Exercise text:
========================================

Machine Learning Classification Metrics

The ML metrics table you’ll need

Sep 10, 2019 5 min read Statistics, Machine Learning

I haven’t talked much about machine model classification metrics aside from the confusion matrix. Let’s do a short rehash on that and add on some more useful metrics that are derived from the confusion matrix.

Confusion Matrix

Despite its name, it’s actually pretty simple to understand. Let’s assume we have three groups, tall, medium, and short, we are trying to classify. Let’s arbitrarily label the tall group positive and any group that isn’t tall is negative. This means the medium and short groups will be labeled negative. True positives (TP) are the number of correctly classified observations e.g. the number of correctly predicted observations that are tall. True negatives (TN) are the number of correctly rejected observations, e.g. the number of correctly predicted observations that aren’t tall. False positives (FP) are the number of incorrectly classified observations e.g. the number of incorrectly predicted observations that are tall. False negatives (FN) are the number of incorrectly rejected observations, e.g. the number of incorrectly predicted observations that aren’t tall.

Confusion Matrix
	Actual Positive	Actual Negative
Predicted Positive	TP	FP
Predicted Negative	FN	TN

Other Metrics

Alright so we got the confusion matrix down! It looks pretty helpful but it would be even more helpful if we could further quantify our model’s performance.

========================================

Record set:
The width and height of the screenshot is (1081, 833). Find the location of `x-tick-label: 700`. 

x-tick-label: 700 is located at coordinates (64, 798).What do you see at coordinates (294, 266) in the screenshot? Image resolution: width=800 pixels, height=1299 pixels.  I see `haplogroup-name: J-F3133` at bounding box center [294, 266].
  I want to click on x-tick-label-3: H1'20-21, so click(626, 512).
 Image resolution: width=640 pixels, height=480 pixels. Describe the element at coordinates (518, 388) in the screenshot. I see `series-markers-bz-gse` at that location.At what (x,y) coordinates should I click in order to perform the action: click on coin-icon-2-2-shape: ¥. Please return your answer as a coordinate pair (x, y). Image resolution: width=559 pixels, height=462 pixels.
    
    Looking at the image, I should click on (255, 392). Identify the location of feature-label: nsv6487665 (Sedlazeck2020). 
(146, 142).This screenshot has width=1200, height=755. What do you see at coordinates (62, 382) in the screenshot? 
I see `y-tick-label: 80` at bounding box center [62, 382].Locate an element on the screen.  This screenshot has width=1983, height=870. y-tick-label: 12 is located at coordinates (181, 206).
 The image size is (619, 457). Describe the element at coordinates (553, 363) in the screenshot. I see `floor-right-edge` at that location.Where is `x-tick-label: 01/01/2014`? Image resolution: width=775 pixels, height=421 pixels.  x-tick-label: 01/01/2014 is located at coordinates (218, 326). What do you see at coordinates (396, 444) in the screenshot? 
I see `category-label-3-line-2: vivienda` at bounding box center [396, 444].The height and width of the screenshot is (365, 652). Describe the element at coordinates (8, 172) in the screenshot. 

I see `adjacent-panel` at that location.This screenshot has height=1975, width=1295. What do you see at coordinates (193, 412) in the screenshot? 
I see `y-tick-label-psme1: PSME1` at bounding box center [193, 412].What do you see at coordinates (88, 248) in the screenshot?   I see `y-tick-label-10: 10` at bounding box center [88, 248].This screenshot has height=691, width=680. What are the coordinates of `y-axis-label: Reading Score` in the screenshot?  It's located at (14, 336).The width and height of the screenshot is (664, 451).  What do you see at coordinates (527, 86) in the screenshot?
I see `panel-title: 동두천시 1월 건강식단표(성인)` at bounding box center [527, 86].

========================================

Set of tasks:
a) In the classification metrics text, which of the three groups is arbitrarily labeled positive?
b) Reproduce the passage of the classification metrics text that begins at the words "The ML metrics" and stops after "derived from the confusion matrix.".

Set of answers:
a) The tall group is labeled positive.

b)
The ML metrics table you’ll need

Sep 10, 2019 5 min read Statistics, Machine Learning

I haven’t talked much about machine model classification metrics aside from the confusion matrix. Let’s do a short rehash on that and add on some more useful metrics that are derived from the confusion matrix.